Source extract |
Be careful when dealing with CPS, they might just target everyone around you as well.

in #familyprotection6 years ago (edited)


In my last post, I wrote about the latest developments after my sister in law sent my case worker's team leader a letter
to ask for permission to attend the child protection conference in my support. In the same letter, she also mentioned some of the things the case worker has said.
You can find this last post here:
https://steemit.com/familyprotection/@misslasvegas/update-the-letter-was-received-by-the-team-leader-and-the-tone-changed
And a little more information, in case you missed it, here:
https://steemit.com/familyprotection/@misslasvegas/just-when-i-thought-i-d-heard-it-all-update-crazy-cps-lady

If you want to read the full story, please check through my blog and you will find how this all started a little over 7 months ago.


greatcircle.org

Not long after they received this letter, I got an official invitation to meet with the team leader.
This meeting happened Wednesday. I will write all about this later today or tomorrow, but first I want to tell you what happened after the case worker's last visit and why we believe that this was also her work.

My friends at my house at the same time as case worker

My friends J. and D. were at my house one morning, about two weeks ago. I had some issues with my water tank in the attic and D. was going to see if he could get this fixed, so we were just on our way out to the hardware store for something when the case worker dropped by to introduce a colleague who was going to 'work' with the children (read: interview them on their own).
We didn't have much time because J. and D. had other plans after this.
We told her so and she ensured us that 'this would only take a few minutes'.
In the second link above, you can read what happened during that visit and how I got threatened with a court order after just asking questions.
But what's important right now are the following two things:

While we were having a discussion about having my kids interviewed on their own, which I didn't agree to, J. said to the case worker that she wouldn't let them interview her children alone either if she were in my shoes.
STRIKE ONE!

Source data |
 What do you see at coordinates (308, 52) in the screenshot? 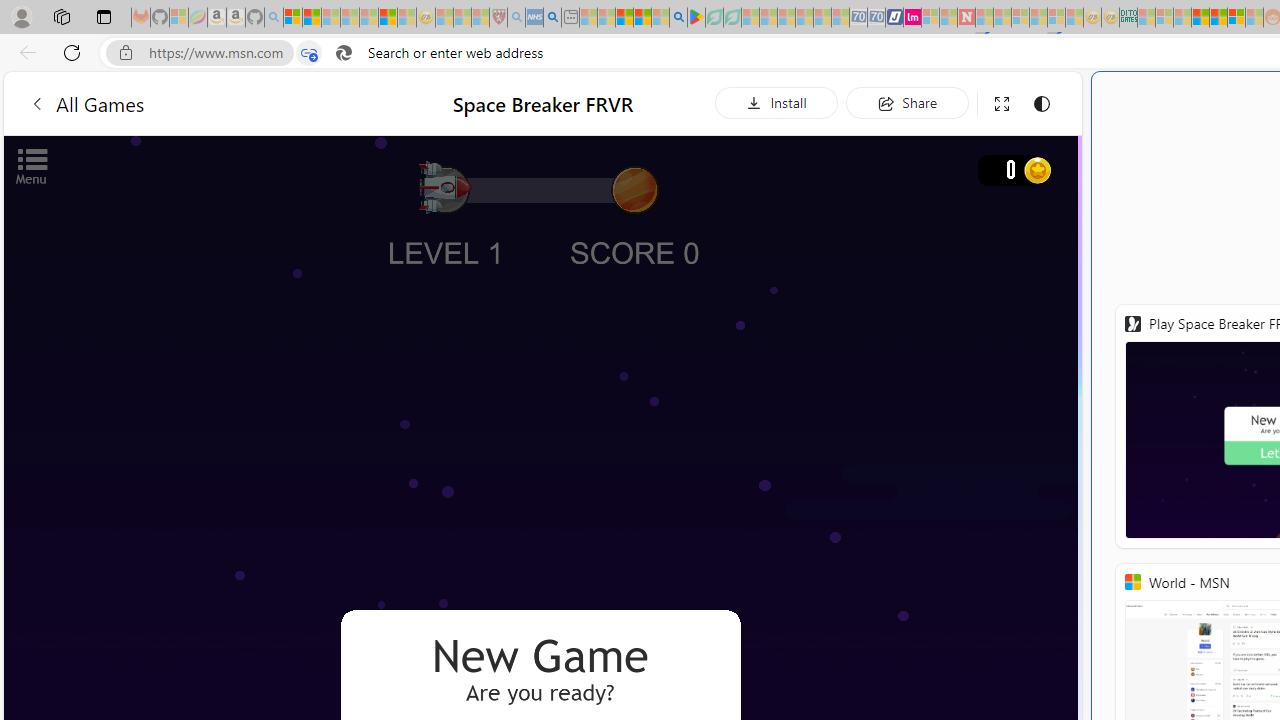
I see `'Tabs in split screen'` at bounding box center [308, 52].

What the exercise asks |
In the blog post about dealing with CPS, on what day did the meeting with the team leader take place?

Response |
The meeting took place on Wednesday.